__What is required__
In the data below, locate the line containing "The image size is (800, 400)." and the line containing "the title comment", then retype both and everything between them exactly. Pictures are not part of the copy.

__Provided entries__

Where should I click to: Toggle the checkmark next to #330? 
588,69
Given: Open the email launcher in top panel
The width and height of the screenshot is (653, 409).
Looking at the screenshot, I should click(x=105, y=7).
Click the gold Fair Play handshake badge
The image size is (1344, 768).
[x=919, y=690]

==

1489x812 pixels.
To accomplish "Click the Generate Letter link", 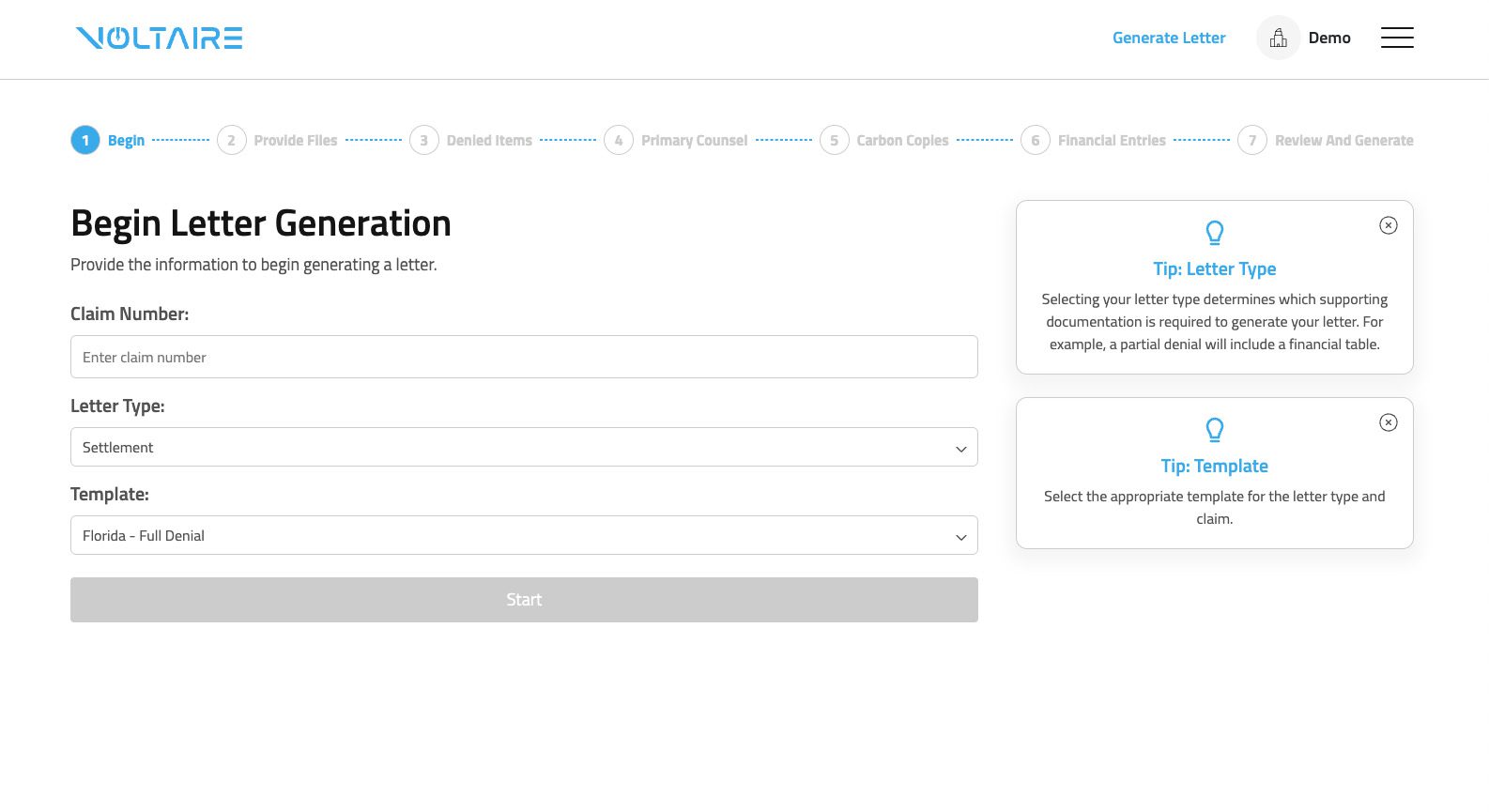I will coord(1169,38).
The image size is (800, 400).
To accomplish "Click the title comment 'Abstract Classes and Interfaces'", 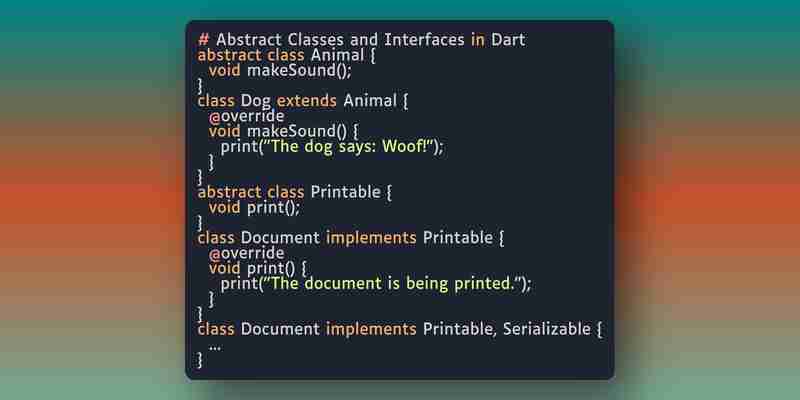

__Result of this task__
The image size is (800, 400).
To accomplish "Click the title comment 'Abstract Classes and Interfaces'", 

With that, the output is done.